Computer Science Data Analytics Data Science

Analyzing The Olympic Games

I always enjoyed watching the Olympic games, watching the best people at each sport compete with each other is inspiring to me and makes me wonder how my life would look like if I would pursue Volleyball (my current favorite sport) instead of Software Engineering.

Since that’s not the case, and I stuck to Software Engineering, we are here today to ask some questions regarding the Olympic games using a dataset containing 120 years of competitions.

Note that I will be using python, mostly with the following packages — pandas, NumPy, plotly.
So if you want to mess with the code I’ll share, make sure you’ve installed these packages.

You can download the dataset I’ll be using from Kaggle.

Data Exploration

Before we start asking questions about our data, we have to understand what kind of data we have.

import pandas as pd
import numpy as np
import as px
import plotly.graph_objects as go
import plotly.figure_factory as ff
olympic_df = pd.read_csv('athlete_events.csv')

The first two commands I always use on a dataframe to better understand it are headand describe


From this alone, we can understand that on average, Olympics participants are around 25 years old, with an average height of 175cm and weight of 70kg.

We can also see some interesting facts such as that the youngest Olympic participant was 10 years old and the oldest — 97

As I was working on this, I was interested in seeing the min, max, mean stats for each sport, and not for all of them combined to get a more detailed look at the data.

sports_df_grouped = olympic_df.groupby("Sport")
sports_df_agg = sports_df_grouped[["Age", "Height",
"Weight"]].agg([np.max, np.min, np.mean]).reset_index()

Looking at this table, we can see that Aeronautics is not a very popular sport — there was only one participant from Switzerland (I actually googled to verify).

Something that surprised me is the max weight of archers compared to the max weight of tug of war participants, but we can see that it does make sense on average.

Asking Questions

After briefly introducing ourselves to the data, let’s try to come up with some interesting questions to answer.

How height, weight, and age are distributed across different sports?

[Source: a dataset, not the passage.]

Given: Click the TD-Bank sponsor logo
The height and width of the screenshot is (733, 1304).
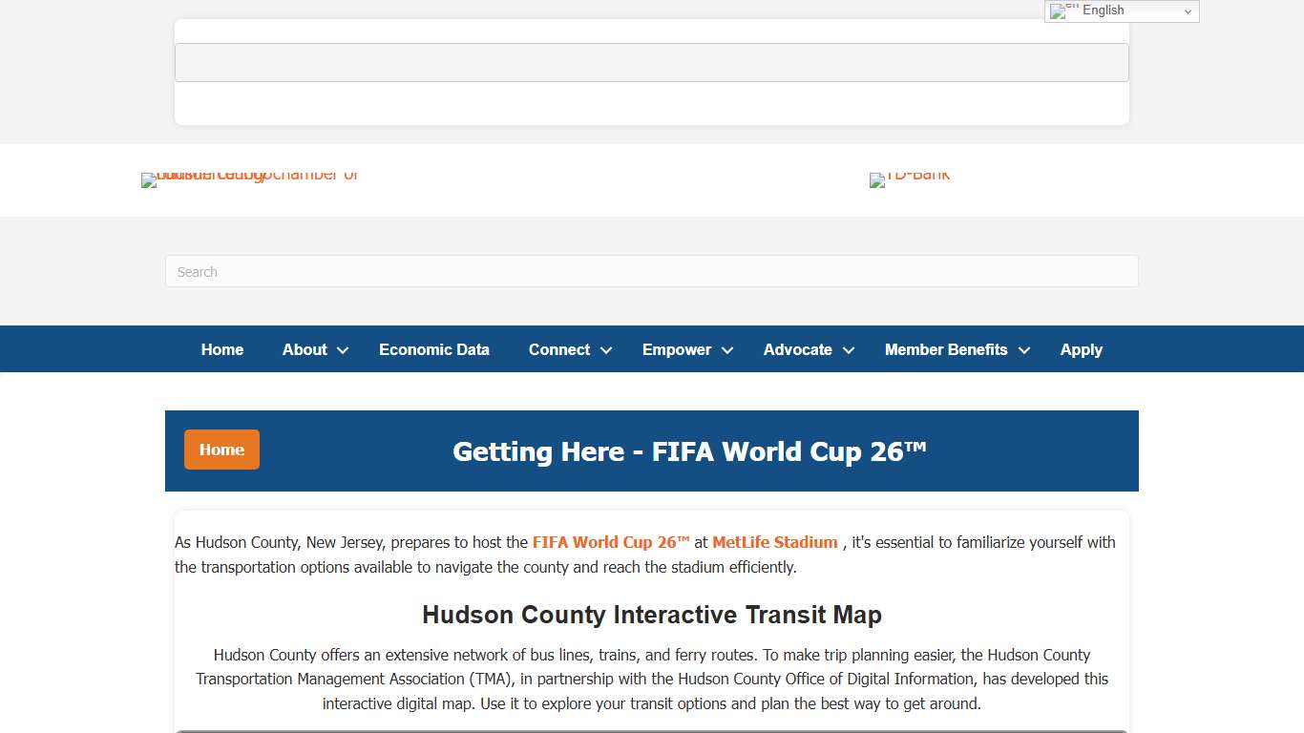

To answer this question, we can try a few approaches.

The first one would be plotting a scatterplot for all sports together

fig = px.scatter(olympic_df, x="Weight", y="Height", color="Sport")
fig.update_layout(title="Distribution of weight and height in each sport")

In the above code, we could have added size="Age" to the scatter function arguments in order to see how age is distributed as well but I thought the plot was just too full with information.

In the second approach, we can hand-pick a single or a few sports and investigate their weight, height, or age distribution.

I decided to consider 4 sports and look at their age distribution but feel free to tweak it as you wish.

For the next plot, we will need to filter these 4 sports I selected into 4 different dataframes

basketball_df = olympic_df[olympic_df["Sport"] == "Basketball"]
football_df = olympic_df[olympic_df["Sport"] == "Football"]
volleyball_df = olympic_df[olympic_df["Sport"] == "Volleyball"]
beach_volleyball_df = olympic_df[olympic_df["Sport"] == "Beach Volleyball"]

Now since we wanted to show the distribution of age, let’s get a list of ages for each sport

basketball_age = list(basketball_df["Age"])
football_age = list(football_df["Age"])
volleyball_age = list(volleyball_df["Age"])
beach_volleyball_age = list(beach_volleyball_df["Age"])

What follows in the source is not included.